Style transfer is a computer vision technique that allows us to recompose the content of an image in the style of another. If you’ve ever imagined what a photo might look like if it were painted by a famous artist, then style transfer is the computer vision technique that turns this into a reality.
But how does style transfer actually work? What are the different approaches, what are its potential benefits and limitations, and how might you use it in your business?
In this guide, you’ll find answers to all of those questions and more. Whether you’re an experienced machine learning engineer considering implementation, a developer wanting to learn more, or a product manager looking to explore what’s possible with computer vision and style transfer, this guide is for you.
Here’s a look at what we’ll cover:
Style transfer is a computer vision technique that takes two images—a content image and a style reference image—and blends them together so that the resulting output image retains the core elements of the content image, but appears to be “painted” in the style of the style reference image.
A selfie, for example, would supply the image content, and the van Gogh painting would be the style reference image. The output result would be a self-portrait that looks like a van Gogh original!
Here’s what this looks like in practice:
Style transfer is an example of image stylization, an image processing and manipulation technique that’s been studied for several decades within the broader field of non-photorealistic rendering.

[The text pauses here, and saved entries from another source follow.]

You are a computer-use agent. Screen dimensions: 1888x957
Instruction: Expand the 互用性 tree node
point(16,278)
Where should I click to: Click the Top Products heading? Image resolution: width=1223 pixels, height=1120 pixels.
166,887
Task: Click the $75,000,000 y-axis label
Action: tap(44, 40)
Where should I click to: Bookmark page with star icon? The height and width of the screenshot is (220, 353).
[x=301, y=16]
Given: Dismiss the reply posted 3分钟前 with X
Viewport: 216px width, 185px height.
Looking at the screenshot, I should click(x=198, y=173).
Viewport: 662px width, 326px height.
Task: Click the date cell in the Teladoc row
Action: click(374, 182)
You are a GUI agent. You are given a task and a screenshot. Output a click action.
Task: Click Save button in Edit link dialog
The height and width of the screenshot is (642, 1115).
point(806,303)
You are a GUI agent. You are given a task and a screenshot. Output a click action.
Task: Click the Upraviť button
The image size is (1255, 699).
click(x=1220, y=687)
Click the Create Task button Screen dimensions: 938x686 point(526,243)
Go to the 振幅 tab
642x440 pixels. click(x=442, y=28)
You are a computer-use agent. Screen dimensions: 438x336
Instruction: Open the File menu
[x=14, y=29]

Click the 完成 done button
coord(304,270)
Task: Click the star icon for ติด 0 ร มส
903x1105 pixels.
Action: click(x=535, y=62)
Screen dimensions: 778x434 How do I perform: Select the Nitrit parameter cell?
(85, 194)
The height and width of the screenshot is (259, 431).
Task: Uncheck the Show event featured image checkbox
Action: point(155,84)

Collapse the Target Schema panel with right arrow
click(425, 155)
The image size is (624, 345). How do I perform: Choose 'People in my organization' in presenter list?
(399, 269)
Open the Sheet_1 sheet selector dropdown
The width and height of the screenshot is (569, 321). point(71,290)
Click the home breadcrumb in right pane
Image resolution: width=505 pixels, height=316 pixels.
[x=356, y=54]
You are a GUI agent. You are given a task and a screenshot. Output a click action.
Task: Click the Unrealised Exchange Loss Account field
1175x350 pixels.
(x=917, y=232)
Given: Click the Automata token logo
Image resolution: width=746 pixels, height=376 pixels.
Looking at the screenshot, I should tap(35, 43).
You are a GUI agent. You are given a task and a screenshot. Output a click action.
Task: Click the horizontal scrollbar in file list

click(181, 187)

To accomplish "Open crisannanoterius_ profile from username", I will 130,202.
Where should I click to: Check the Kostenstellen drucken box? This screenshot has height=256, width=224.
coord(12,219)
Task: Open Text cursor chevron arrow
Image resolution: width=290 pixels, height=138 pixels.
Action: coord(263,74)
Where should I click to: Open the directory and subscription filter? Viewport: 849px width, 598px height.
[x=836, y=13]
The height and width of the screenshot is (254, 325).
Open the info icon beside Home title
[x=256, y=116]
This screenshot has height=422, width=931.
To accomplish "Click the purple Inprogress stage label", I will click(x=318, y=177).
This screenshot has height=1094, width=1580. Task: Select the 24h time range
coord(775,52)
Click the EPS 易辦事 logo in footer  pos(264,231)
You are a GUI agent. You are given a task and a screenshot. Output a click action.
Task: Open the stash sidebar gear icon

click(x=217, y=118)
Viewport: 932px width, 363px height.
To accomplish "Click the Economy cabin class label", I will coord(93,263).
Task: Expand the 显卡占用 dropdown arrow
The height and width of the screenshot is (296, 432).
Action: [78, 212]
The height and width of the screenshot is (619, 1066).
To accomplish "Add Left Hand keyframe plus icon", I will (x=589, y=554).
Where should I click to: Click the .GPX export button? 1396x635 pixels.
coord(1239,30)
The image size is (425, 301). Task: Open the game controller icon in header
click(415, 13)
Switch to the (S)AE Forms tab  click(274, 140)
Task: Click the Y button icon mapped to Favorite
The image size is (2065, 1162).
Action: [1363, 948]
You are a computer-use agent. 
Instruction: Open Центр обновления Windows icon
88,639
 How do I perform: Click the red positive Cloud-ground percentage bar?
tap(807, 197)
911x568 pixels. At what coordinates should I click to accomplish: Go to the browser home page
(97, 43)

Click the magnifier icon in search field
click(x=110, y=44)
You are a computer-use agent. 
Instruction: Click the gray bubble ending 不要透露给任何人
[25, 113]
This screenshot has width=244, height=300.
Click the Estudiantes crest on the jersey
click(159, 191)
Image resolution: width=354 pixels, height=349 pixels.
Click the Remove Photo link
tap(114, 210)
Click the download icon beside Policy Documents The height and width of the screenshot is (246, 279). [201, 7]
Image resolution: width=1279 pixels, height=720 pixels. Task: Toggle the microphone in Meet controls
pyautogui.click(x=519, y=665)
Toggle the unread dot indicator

If we think about solving this task via a traditional supervised learning approach, learned style transfer requires a pair of input images—both an original image and an artistic representation of that original image. From there, a machine learning model learns the transformation and can apply it to new original images.
Unfortunately, this approach is largely impractical, as these kinds of image pairs rarely exist. In recent years, a new approach, neural style transfer (NST), has changed what’s possible. NST employs deep neural networks to power these transformations. Neural networks are used to extract statistical features of images related to content and style so that we can quantify how well the style transfer is working without the explicit image pairs. With this improved approach, only a single style reference image is needed for the neural network to apply it to original content images.
Early versions of NST, however, were not without shortcomings. They treated the task as an optimization problem, requiring hundreds or thousands of iterations to perform style transfer on a single image. To tackle this inefficiency, researchers developed what’s referred to as fast neural style transfer. Fast style transfer also uses deep neural networks but trains a standalone model to transform any image in a single, feed-forward pass. Trained models can stylize any image with just one iteration through the network, rather than thousands.
State-of-the-art style transfer models can even learn to imprint multiple styles via the same model so that a single input content image can be edited in any number of creative ways.
For the rest of this guide, we’ll use the term “style transfer” as a stand-in for current and state-of-the-art approaches to NST.
If we’re being honest with ourselves, not everyone is born an artist. Some are more adept at language or other tactile tasks. But with recent advances in technologies like style transfer, almost anyone can enjoy the pleasure that comes along with creating and sharing an artistic masterpiece.
This is where the transformative power of style transfer lies. Artists can easily lend their creative aesthetic to others, allowing new and innovative representations of artistic styles to live alongside original masterpieces.
In addition to empowering people all around the world to experiment with their own creativity, we see the importance of style transfer playing out in the commercial art world. In recent months, Christie’s featured AI artwork that sold at one of their auctions for more than $430,000.
And with the continued improvement of AI-accelerated hardware, both in the cloud and on the edge, style transfer can now be applied to captured and live video. This new capability opens up endless doors in design, content generation, and the development of creativity tools.
Given this evolution, we can see how style transfer can be applied in a number of ways:
Of course, this isn’t an exhaustive list, but it includes some of the primary ways in which style transfer is shaping our future.
Now that we know a bit about what style transfer is, the distinctions between different types of style transfer, and what it can be used for, let’s explore in more depth how it actually works.
In this section, we’ll look at several deep learning-based approaches to style transfer and assess their advantages and limitations. While there are a number of traditional methods – including the ones mentioned above – for the purposes of this overview, we’re going to look at the approaches that use neural networks, which have become the state-of-the-art methods for style transfer.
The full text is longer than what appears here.